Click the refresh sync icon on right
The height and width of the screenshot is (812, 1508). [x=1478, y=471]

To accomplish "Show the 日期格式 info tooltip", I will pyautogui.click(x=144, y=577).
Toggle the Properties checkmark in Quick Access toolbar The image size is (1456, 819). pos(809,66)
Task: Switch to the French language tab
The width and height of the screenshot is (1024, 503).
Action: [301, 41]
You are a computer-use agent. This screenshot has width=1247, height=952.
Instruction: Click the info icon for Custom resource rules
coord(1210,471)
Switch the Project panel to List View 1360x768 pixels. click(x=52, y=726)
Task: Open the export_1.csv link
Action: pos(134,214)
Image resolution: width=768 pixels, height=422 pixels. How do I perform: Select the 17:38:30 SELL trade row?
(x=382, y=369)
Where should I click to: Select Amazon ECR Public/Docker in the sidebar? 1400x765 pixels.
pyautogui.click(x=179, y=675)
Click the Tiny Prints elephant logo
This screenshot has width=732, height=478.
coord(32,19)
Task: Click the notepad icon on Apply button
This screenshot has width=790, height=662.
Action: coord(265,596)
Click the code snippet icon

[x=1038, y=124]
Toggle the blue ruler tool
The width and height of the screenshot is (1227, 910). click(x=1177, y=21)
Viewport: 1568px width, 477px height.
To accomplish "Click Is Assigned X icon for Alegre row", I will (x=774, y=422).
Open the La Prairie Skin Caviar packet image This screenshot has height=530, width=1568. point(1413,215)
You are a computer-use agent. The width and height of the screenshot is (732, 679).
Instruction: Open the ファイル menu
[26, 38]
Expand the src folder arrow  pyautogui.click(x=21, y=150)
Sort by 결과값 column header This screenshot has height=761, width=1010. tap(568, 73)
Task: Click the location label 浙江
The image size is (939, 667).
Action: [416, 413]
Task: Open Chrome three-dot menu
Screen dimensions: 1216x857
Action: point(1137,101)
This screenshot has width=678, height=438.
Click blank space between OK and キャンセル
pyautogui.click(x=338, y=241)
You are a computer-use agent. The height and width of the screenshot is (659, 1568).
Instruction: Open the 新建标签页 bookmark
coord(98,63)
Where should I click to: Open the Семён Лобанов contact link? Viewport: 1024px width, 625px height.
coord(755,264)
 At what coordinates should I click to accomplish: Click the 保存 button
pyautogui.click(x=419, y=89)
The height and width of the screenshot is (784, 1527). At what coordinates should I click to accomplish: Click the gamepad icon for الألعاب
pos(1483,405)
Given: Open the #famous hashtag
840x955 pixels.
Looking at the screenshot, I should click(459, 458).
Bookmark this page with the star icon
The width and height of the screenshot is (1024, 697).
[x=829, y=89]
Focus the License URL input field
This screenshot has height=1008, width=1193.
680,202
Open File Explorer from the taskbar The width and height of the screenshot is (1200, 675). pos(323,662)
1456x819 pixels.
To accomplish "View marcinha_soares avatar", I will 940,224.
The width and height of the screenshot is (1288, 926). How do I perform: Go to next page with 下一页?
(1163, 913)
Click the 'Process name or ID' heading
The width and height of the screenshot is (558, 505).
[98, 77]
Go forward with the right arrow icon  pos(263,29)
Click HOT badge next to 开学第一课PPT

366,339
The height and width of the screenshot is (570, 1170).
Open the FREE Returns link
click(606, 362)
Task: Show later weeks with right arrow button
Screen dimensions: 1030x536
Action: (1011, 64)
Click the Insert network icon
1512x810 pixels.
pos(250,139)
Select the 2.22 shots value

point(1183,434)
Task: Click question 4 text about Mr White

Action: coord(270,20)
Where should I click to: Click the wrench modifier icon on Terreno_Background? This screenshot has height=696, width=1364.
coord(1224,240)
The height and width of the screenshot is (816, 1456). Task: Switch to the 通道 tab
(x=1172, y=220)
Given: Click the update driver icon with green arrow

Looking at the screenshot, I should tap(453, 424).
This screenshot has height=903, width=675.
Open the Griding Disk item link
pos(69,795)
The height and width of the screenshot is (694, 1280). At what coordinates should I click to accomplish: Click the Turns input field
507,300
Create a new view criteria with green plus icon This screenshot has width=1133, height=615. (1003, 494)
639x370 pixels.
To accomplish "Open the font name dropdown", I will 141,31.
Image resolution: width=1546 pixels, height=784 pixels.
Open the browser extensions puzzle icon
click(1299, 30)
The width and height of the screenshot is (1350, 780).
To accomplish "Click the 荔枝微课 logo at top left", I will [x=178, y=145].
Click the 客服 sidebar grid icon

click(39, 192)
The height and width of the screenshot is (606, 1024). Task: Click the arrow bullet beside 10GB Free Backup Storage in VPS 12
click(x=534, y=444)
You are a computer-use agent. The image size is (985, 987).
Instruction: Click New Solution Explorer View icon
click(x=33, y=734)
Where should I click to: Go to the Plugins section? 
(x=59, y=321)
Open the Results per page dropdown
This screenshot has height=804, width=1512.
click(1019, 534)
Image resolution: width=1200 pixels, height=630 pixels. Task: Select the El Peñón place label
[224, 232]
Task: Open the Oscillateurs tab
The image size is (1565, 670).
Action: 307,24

THE REQUEST: Rewrite all the rows above, changing every "computer-use agent" to "desktop assistant" and keeping the rest as it is.

TASK RESULT:
Click the refresh sync icon on right
The height and width of the screenshot is (812, 1508). [x=1478, y=471]

To accomplish "Show the 日期格式 info tooltip", I will pyautogui.click(x=144, y=577).
Toggle the Properties checkmark in Quick Access toolbar The image size is (1456, 819). pos(809,66)
Task: Switch to the French language tab
The width and height of the screenshot is (1024, 503).
Action: [301, 41]
You are a desktop assistant. This screenshot has width=1247, height=952.
Instruction: Click the info icon for Custom resource rules
coord(1210,471)
Switch the Project panel to List View 1360x768 pixels. click(x=52, y=726)
Task: Open the export_1.csv link
Action: pos(134,214)
Image resolution: width=768 pixels, height=422 pixels. How do I perform: Select the 17:38:30 SELL trade row?
(x=382, y=369)
Where should I click to: Select Amazon ECR Public/Docker in the sidebar? 1400x765 pixels.
pyautogui.click(x=179, y=675)
Click the Tiny Prints elephant logo
This screenshot has width=732, height=478.
coord(32,19)
Task: Click the notepad icon on Apply button
This screenshot has width=790, height=662.
Action: coord(265,596)
Click the code snippet icon

[x=1038, y=124]
Toggle the blue ruler tool
The width and height of the screenshot is (1227, 910). click(x=1177, y=21)
Viewport: 1568px width, 477px height.
To accomplish "Click Is Assigned X icon for Alegre row", I will (x=774, y=422).
Open the La Prairie Skin Caviar packet image This screenshot has height=530, width=1568. point(1413,215)
You are a desktop assistant. The width and height of the screenshot is (732, 679).
Instruction: Open the ファイル menu
[26, 38]
Expand the src folder arrow  pyautogui.click(x=21, y=150)
Sort by 결과값 column header This screenshot has height=761, width=1010. tap(568, 73)
Task: Click the location label 浙江
The image size is (939, 667).
Action: [416, 413]
Task: Open Chrome three-dot menu
Screen dimensions: 1216x857
Action: point(1137,101)
This screenshot has width=678, height=438.
Click blank space between OK and キャンセル
pyautogui.click(x=338, y=241)
You are a desktop assistant. The height and width of the screenshot is (659, 1568).
Instruction: Open the 新建标签页 bookmark
coord(98,63)
Where should I click to: Open the Семён Лобанов contact link? Viewport: 1024px width, 625px height.
coord(755,264)
 At what coordinates should I click to accomplish: Click the 保存 button
pyautogui.click(x=419, y=89)
The height and width of the screenshot is (784, 1527). At what coordinates should I click to accomplish: Click the gamepad icon for الألعاب
pos(1483,405)
Given: Open the #famous hashtag
840x955 pixels.
Looking at the screenshot, I should click(459, 458).
Bookmark this page with the star icon
The width and height of the screenshot is (1024, 697).
[x=829, y=89]
Focus the License URL input field
This screenshot has height=1008, width=1193.
680,202
Open File Explorer from the taskbar The width and height of the screenshot is (1200, 675). pos(323,662)
1456x819 pixels.
To accomplish "View marcinha_soares avatar", I will 940,224.
The width and height of the screenshot is (1288, 926). How do I perform: Go to next page with 下一页?
(1163, 913)
Click the 'Process name or ID' heading
The width and height of the screenshot is (558, 505).
[98, 77]
Go forward with the right arrow icon  pos(263,29)
Click HOT badge next to 开学第一课PPT

366,339
The height and width of the screenshot is (570, 1170).
Open the FREE Returns link
click(606, 362)
Task: Show later weeks with right arrow button
Screen dimensions: 1030x536
Action: (1011, 64)
Click the Insert network icon
1512x810 pixels.
pos(250,139)
Select the 2.22 shots value

point(1183,434)
Task: Click question 4 text about Mr White

Action: coord(270,20)
Where should I click to: Click the wrench modifier icon on Terreno_Background? This screenshot has height=696, width=1364.
coord(1224,240)
The height and width of the screenshot is (816, 1456). Task: Switch to the 通道 tab
(x=1172, y=220)
Given: Click the update driver icon with green arrow

Looking at the screenshot, I should tap(453, 424).
This screenshot has height=903, width=675.
Open the Griding Disk item link
pos(69,795)
The height and width of the screenshot is (694, 1280). At what coordinates should I click to accomplish: Click the Turns input field
507,300
Create a new view criteria with green plus icon This screenshot has width=1133, height=615. (1003, 494)
639x370 pixels.
To accomplish "Open the font name dropdown", I will 141,31.
Image resolution: width=1546 pixels, height=784 pixels.
Open the browser extensions puzzle icon
click(1299, 30)
The width and height of the screenshot is (1350, 780).
To accomplish "Click the 荔枝微课 logo at top left", I will [x=178, y=145].
Click the 客服 sidebar grid icon

click(39, 192)
The height and width of the screenshot is (606, 1024). Task: Click the arrow bullet beside 10GB Free Backup Storage in VPS 12
click(x=534, y=444)
You are a desktop assistant. The image size is (985, 987).
Instruction: Click New Solution Explorer View icon
click(x=33, y=734)
Where should I click to: Go to the Plugins section? 
(x=59, y=321)
Open the Results per page dropdown
This screenshot has height=804, width=1512.
click(1019, 534)
Image resolution: width=1200 pixels, height=630 pixels. Task: Select the El Peñón place label
[224, 232]
Task: Open the Oscillateurs tab
The image size is (1565, 670).
Action: 307,24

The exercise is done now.